[Opening Recorded data section]

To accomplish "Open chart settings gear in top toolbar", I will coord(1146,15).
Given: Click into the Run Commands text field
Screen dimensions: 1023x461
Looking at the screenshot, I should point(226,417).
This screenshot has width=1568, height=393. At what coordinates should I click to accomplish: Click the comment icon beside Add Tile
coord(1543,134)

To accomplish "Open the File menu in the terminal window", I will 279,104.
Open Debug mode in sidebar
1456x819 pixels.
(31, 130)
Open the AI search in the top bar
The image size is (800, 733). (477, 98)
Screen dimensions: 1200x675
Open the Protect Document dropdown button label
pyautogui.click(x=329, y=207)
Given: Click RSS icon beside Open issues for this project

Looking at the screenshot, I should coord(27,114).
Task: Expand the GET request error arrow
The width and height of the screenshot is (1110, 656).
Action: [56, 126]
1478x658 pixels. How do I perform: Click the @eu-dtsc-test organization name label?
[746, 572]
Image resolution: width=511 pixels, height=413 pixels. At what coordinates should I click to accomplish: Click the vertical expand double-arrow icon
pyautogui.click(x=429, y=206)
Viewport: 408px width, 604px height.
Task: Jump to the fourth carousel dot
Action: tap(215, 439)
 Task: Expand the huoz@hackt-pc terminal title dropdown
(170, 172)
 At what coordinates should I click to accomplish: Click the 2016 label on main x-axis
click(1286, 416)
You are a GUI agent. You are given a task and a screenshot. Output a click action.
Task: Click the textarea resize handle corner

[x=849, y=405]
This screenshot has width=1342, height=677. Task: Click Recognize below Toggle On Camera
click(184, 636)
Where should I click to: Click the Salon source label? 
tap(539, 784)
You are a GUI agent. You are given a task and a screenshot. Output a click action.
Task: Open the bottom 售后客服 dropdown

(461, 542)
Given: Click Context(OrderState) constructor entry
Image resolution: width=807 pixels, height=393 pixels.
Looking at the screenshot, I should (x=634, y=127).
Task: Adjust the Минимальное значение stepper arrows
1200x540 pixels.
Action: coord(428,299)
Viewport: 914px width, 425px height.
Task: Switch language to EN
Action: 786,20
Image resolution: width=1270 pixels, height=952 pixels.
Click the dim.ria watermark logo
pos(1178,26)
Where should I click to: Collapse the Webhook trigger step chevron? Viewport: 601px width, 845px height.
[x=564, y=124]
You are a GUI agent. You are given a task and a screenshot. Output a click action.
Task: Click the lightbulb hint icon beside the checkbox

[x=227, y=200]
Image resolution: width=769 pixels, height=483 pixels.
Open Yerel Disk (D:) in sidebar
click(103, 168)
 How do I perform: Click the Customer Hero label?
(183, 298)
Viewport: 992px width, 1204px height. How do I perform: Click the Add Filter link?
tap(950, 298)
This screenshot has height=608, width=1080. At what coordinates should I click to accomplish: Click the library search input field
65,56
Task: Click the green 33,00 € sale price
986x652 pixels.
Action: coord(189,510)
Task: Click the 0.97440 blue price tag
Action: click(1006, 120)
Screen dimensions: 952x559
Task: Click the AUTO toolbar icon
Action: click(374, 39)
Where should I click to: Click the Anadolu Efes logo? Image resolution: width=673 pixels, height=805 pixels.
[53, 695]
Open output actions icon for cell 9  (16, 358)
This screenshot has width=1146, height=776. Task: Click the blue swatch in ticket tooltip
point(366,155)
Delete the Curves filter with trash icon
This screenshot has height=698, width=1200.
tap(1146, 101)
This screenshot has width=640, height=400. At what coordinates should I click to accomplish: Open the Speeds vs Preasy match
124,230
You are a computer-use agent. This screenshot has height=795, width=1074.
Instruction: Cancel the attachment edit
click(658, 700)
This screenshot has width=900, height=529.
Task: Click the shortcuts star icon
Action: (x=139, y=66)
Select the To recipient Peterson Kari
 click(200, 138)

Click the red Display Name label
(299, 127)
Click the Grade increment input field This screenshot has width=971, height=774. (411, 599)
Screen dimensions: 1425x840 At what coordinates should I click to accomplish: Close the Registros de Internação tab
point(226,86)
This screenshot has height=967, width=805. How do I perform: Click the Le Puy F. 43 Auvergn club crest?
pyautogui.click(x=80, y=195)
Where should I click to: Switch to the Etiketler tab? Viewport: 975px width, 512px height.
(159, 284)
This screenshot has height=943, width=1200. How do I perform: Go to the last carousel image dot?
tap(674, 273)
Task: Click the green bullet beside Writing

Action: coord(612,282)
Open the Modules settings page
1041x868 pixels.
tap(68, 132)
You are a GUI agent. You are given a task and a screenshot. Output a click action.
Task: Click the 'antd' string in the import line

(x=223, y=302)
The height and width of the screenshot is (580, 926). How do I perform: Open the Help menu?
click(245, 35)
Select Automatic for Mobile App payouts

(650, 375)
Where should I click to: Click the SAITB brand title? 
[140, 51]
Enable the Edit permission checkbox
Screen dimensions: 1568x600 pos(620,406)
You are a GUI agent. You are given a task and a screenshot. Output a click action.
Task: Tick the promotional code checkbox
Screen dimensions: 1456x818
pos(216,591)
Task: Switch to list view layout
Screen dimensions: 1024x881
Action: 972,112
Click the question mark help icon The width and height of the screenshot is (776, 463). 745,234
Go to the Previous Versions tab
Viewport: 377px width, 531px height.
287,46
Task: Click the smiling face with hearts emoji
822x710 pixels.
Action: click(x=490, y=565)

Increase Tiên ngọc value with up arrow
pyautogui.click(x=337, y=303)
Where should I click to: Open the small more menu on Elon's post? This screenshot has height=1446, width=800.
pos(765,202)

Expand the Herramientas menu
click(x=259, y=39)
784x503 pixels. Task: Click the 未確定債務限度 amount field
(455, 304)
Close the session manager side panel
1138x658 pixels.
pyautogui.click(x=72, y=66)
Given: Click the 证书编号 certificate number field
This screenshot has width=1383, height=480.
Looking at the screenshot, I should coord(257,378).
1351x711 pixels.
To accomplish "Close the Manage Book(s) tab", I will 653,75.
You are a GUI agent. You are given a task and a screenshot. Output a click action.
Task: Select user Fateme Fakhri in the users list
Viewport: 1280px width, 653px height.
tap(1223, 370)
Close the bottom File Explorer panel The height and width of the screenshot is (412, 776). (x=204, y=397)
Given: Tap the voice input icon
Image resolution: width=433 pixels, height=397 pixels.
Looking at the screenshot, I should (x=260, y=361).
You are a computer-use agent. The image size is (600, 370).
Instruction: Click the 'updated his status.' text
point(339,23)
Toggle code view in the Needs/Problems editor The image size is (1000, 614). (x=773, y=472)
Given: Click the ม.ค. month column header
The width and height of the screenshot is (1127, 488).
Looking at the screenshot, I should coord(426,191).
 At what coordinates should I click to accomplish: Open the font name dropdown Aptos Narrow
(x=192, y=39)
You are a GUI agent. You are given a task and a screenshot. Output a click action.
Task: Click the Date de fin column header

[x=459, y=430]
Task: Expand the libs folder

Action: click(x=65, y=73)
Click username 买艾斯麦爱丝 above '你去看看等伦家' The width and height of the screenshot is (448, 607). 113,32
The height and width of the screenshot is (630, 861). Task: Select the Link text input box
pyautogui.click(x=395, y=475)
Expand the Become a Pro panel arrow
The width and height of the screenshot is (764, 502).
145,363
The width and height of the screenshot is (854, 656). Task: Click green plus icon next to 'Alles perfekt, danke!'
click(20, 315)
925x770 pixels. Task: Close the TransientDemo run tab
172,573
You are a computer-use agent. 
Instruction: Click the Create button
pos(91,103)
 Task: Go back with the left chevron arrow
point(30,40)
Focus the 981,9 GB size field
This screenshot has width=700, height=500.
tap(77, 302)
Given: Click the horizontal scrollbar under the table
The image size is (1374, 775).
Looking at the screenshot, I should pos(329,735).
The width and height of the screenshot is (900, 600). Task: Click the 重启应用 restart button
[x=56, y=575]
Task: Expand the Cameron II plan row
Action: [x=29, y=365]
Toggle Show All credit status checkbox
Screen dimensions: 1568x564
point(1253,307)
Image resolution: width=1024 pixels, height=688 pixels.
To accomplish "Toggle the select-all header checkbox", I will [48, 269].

[Closing Recorded data section]

#### Exercise instructions:
Some lines above contain the word "will". Copy each of them.

#### The completed task:
To accomplish "Open chart settings gear in top toolbar", I will coord(1146,15).
To accomplish "Open the File menu in the terminal window", I will 279,104.
To accomplish "Close the Manage Book(s) tab", I will 653,75.
To accomplish "Toggle the select-all header checkbox", I will [48, 269].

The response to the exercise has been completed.